Il Primo Ministro ceco Andrej Babiš, durante il Forum strategico di Bled, ha sottolineato l'importanza dell'Europa centrale e, in particolare, del Gruppo di Visegrád per il futuro dell'Unione Europea. Durante la sua visita in Slovenia, si è espresso anche contro l'idea che gli Stati membri gestiscano direttamente una porzione significativamente inferiore dei fondi europei nel prossimo bilancio pluriennale dell'UE.
Lunedì 31 agosto, Babiš ha partecipato a un panel con i primi ministri di Slovenia, Croazia e Ungheria a Bled, in Slovenia. Uno dei temi principali è stato il futuro dell'Europa, la sua competitività e il ruolo dei paesi dell'Europa centrale.
Babiš: La cooperazione V4 si sta rinnovando
Durante il dibattito, il Primo Ministro ceco ha sottolineato che, a suo avviso, l'Europa centrale può influenzare significativamente lo sviluppo futuro dell'Unione Europea.
"L'Europa centrale, e in particolare il V4, è fondamentale per il futuro dell'Europa. Ora la cooperazione si sta rinnovando," ha affermato Babiš. Ha anche ricordato l'incontro programmato tra i paesi del Gruppo di Visegrád e il Primo Ministro irlandese, che dovrebbe tenersi il 10 settembre.

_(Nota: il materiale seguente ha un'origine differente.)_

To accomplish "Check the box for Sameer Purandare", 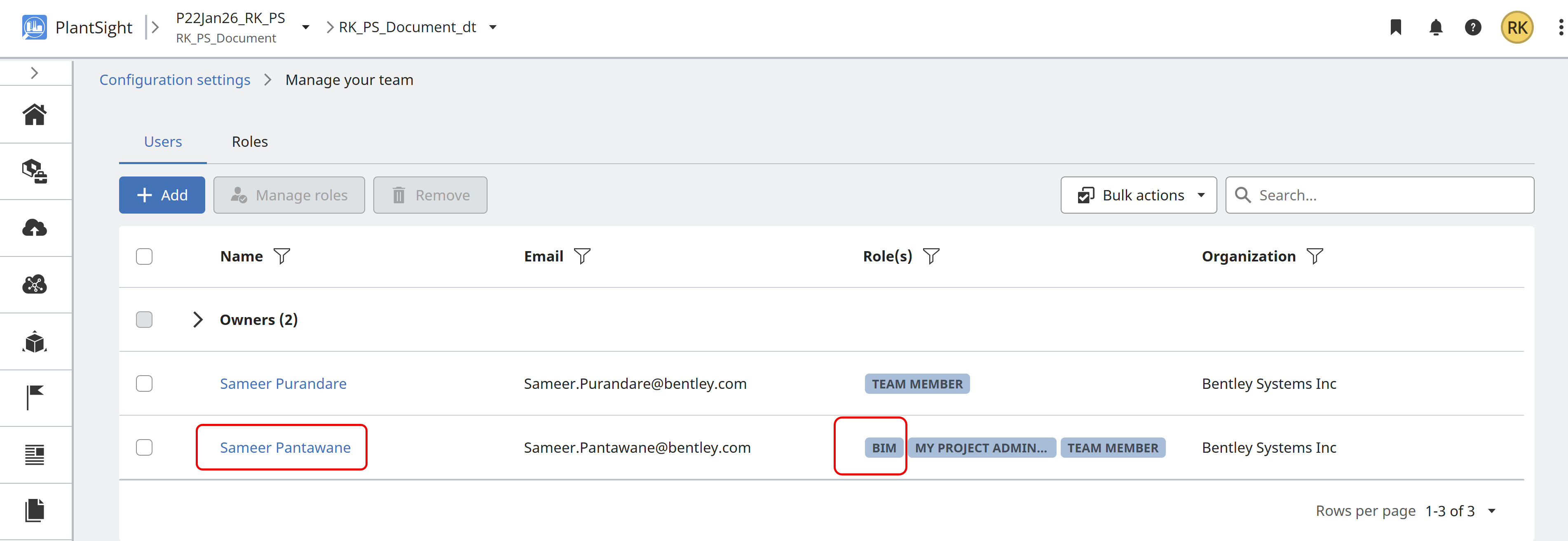I will [144, 384].
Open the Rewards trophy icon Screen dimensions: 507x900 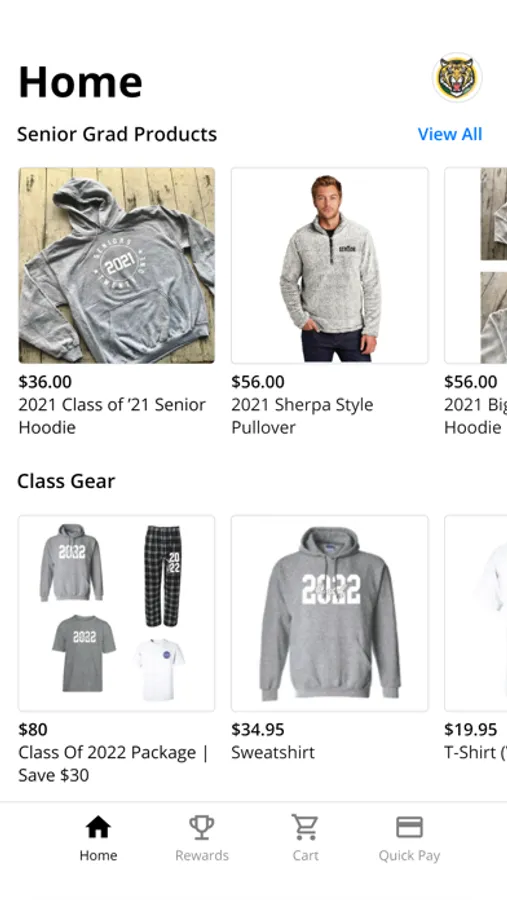(202, 827)
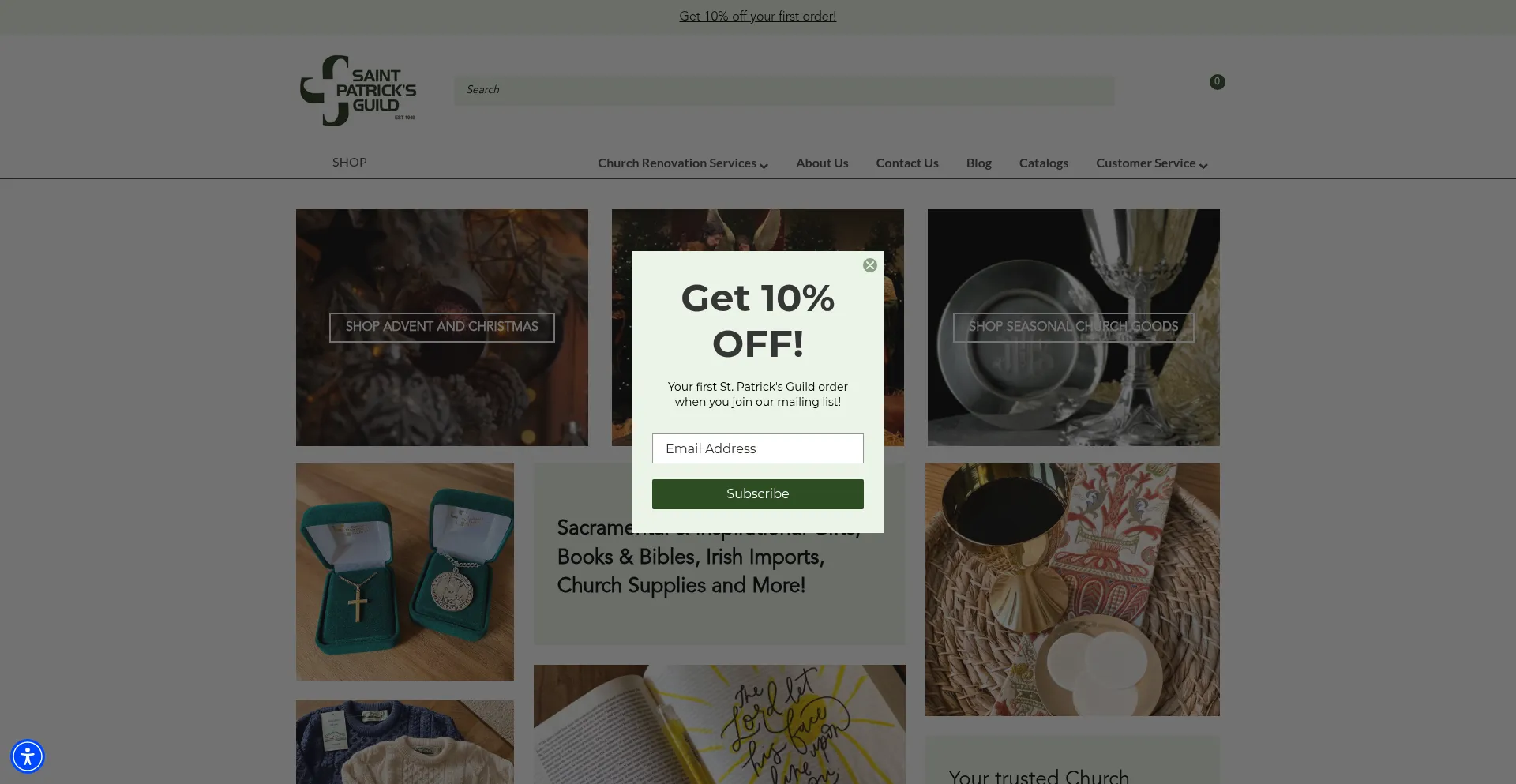
Task: Open the accessibility widget icon
Action: coord(28,756)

Secondo Babiš, è importante cercare altri partner con cui i paesi della regione possano promuovere insieme le loro idee sul futuro funzionamento dell'Unione. Tuttavia, il Primo Ministro ceco ha espresso una valutazione critica della situazione attuale in Europa, affermando che il continente "non si trova nelle migliori condizioni."
La disputa sui fondi del bilancio europeo
Una parte significativa dell'intervento di Babiš è stata dedicata al futuro bilancio pluriennale dell'Unione Europea. Il Primo Ministro ceco ha respinto l'idea che una maggiore quantità di denaro venga destinata a programmi e strumenti gestiti direttamente dalla Commissione Europea, a scapito dei fondi amministrati dai singoli Stati membri.
Secondo i dati presentati dal Primo Ministro, nel periodo di bilancio attuale 2021-2027, gli Stati membri gestiscono circa il 64% del bilancio. Nel prossimo periodo, questa percentuale potrebbe scendere al di sotto del 45%, secondo la proposta della Commissione.
"È inaccettabile per noi che gli Stati membri abbiano a disposizione meno risorse," ha dichiarato Babiš.
Secondo lui, un tale cambiamento potrebbe essere problematico soprattutto per i paesi dell'Europa centrale, per i quali sarebbe più difficile partecipare ai programmi europei gestiti centralmente e ottenere finanziamenti da essi.
Negoziati con la Slovenia anche sull'allargamento dell'UE
A margine del Forum strategico di Bled, Andrej Babiš ha incontrato il Primo Ministro sloveno Janez Janša. Ha inoltre avuto un incontro con la Commissaria europea per l'allargamento, Marta Kos. L'argomento della loro conversazione è stato il futuro allargamento dell'Unione Europea, in particolare verso i paesi dei Balcani occidentali.
Durante la conferenza, il Primo Ministro ceco ha incontrato anche Christian Lauterbach, amministratore delegato di Bayer Vital.